Friday, January 23, 2009

Patrick, over at Patrick's Place, had an interesting entry yesterday about the proposal before Congress to delay implementation of Over-the-Air (OTA) digital television broadcasting (DTV). While I am in general agreement with his assessment, to a point, there are elements his entry doesn't address. Read this entry then come back...

The problem for the very poor is different than the problem(s) for the rural customer. As noted in other discussions, many rural and fringe area customers simply were unprepared for the not insignificant expense of installing an external antenna with rotor and signal amplifier in order to receive the distant station(s) they are accustomed to receiving now. Quite frankly, neither am I.

My camp is a case in point. There is no satellite window to the SW due to a thick forest cover and a ridge. Cable is unavailable. No broadband service is available. That leaves me with the choice of obtaining a zoning variance (fat chance) to install a 100 foot tower capable of supporting over 150 lbs of antenna, rotor and cables and then spending some two to ten thousand dollars for the antenna and all the rest, or, do without. In my case, there isn't a choice. I haven't got that kind of money to spend on television that I might watch for five months out of the year for one or two hours in the evening. What with Jay Leno leaving late night TV, that viewing time may be cut by another 5 hours a week (my wife HATES Conan and Dave).
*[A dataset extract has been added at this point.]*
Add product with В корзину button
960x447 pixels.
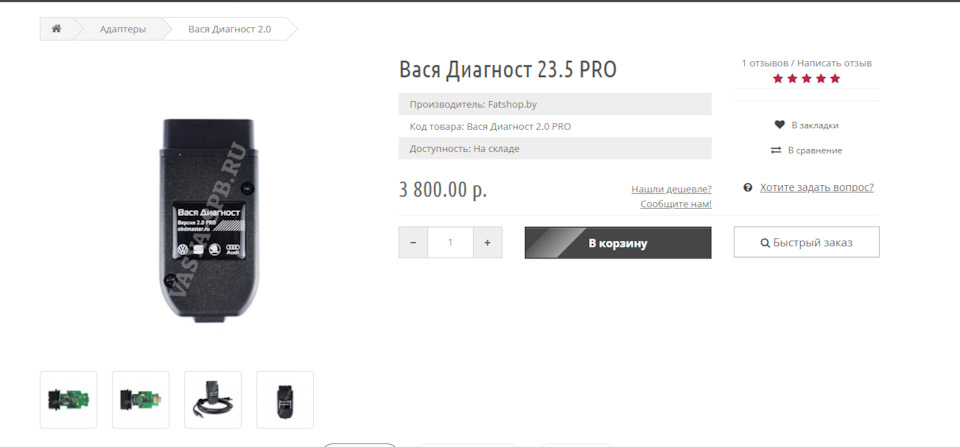tap(618, 242)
I am sympathetic to broadcasters who must bear the burden of the additional expense(s) of operating analog and digital transmitters. I am also sympathetic to those facing the loss of OTA TV with no possible replacement, for whatever reason. In my case, I'd signed up for the government's discount card to be delivered last February. If you've been following my blog, you know that was a serious mistake - I didn't get back to my domicile until July. By then the card had expired. The expired cards went into the trash and I reapplied, only to be told that the guvmint wouldn't issue new ones. Then they turned around and rescinded the expiration. By then, they were long gone in the landfill -- SOL again. I ended up having to buy a converter box at full price or do with out any OTA TV at home or in my trailer. Suffice it to say, I only bought one box and swap them from the trailer to the house as needed. Watching from bed at night, from the kitchen in the morning or out in the shop will be impossible. Tough luck for the local broadcasters - another customer gone. And forget public television - those cows decided they'd concentrate only on the more populous areas to the south of us - we no longer get their signal. Sorry MPBN - there goes my contribution.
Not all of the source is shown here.